Problem description:
Could you express the data as a JSON list of strings, starting at the line that contains "Click the 14层 total height cell" and ending at the line that contains "click(682, 203)", with one string per line and blank lines skipped? Leave the pictures out of your answer.

Supplied data:
•••
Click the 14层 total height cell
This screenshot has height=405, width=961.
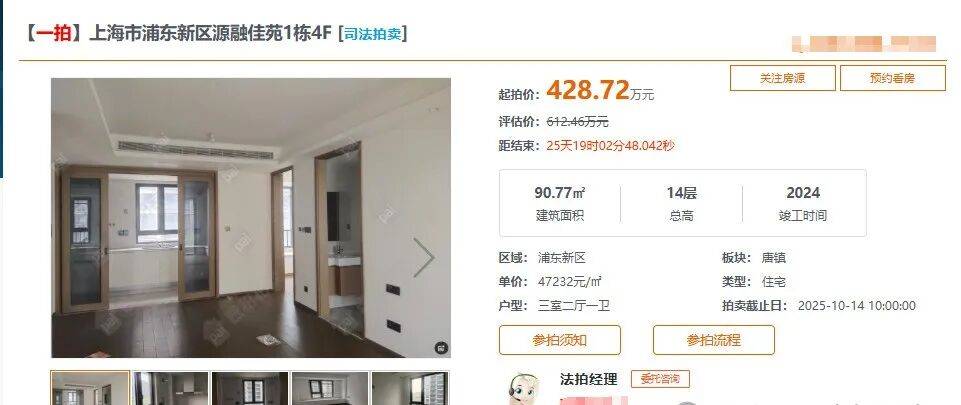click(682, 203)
•••
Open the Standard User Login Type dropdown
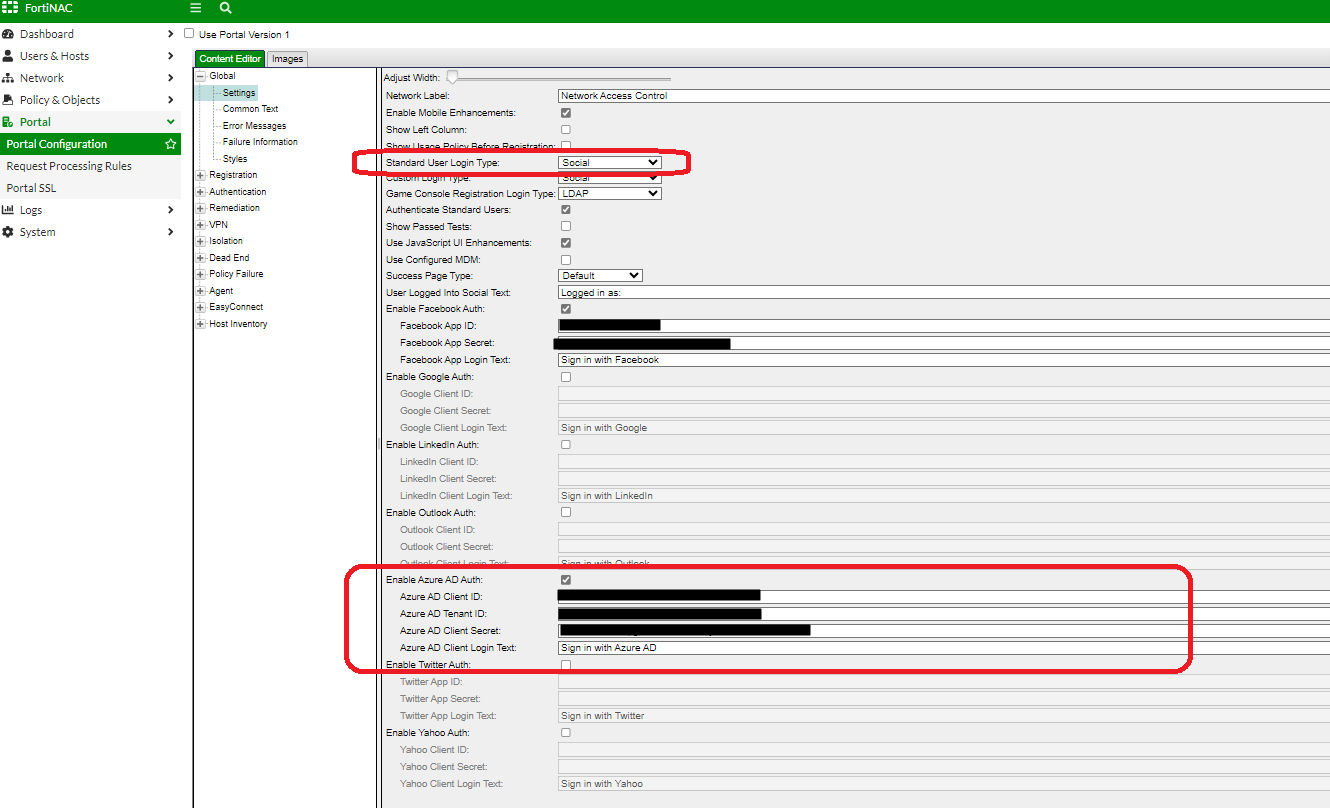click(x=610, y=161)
•••
Full solution:
[
  "Click the 14层 total height cell",
  "This screenshot has height=405, width=961.",
  "click(682, 203)"
]